_WORK INSTRUCTION:_
If a line in the listing carries the word "Given", return a copy of that line.

_WORKING DATA:_

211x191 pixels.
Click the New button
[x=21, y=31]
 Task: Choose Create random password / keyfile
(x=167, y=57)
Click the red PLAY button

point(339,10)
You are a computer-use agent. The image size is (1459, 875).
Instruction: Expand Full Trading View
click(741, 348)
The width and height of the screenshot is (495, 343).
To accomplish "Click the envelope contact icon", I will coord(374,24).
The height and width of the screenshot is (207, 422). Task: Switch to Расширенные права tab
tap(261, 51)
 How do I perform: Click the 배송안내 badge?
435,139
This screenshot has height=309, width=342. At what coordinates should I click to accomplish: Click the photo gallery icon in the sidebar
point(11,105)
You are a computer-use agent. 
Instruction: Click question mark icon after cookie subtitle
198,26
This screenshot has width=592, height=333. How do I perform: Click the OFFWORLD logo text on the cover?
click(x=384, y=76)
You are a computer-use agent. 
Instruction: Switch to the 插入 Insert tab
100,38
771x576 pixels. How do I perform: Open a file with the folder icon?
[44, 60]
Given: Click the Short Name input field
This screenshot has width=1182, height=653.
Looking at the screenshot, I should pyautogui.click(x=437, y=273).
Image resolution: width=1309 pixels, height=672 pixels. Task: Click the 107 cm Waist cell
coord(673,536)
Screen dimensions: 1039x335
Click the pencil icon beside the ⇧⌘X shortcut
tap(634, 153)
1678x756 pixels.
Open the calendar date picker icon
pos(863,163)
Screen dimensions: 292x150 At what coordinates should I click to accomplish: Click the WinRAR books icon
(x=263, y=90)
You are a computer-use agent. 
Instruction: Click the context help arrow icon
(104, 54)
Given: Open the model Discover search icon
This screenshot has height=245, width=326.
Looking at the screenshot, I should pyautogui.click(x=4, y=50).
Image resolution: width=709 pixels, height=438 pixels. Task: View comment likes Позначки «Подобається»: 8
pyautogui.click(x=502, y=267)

_RESULT FOR THIS EXERCISE:_
Given: Click the Short Name input field
Given: Open the model Discover search icon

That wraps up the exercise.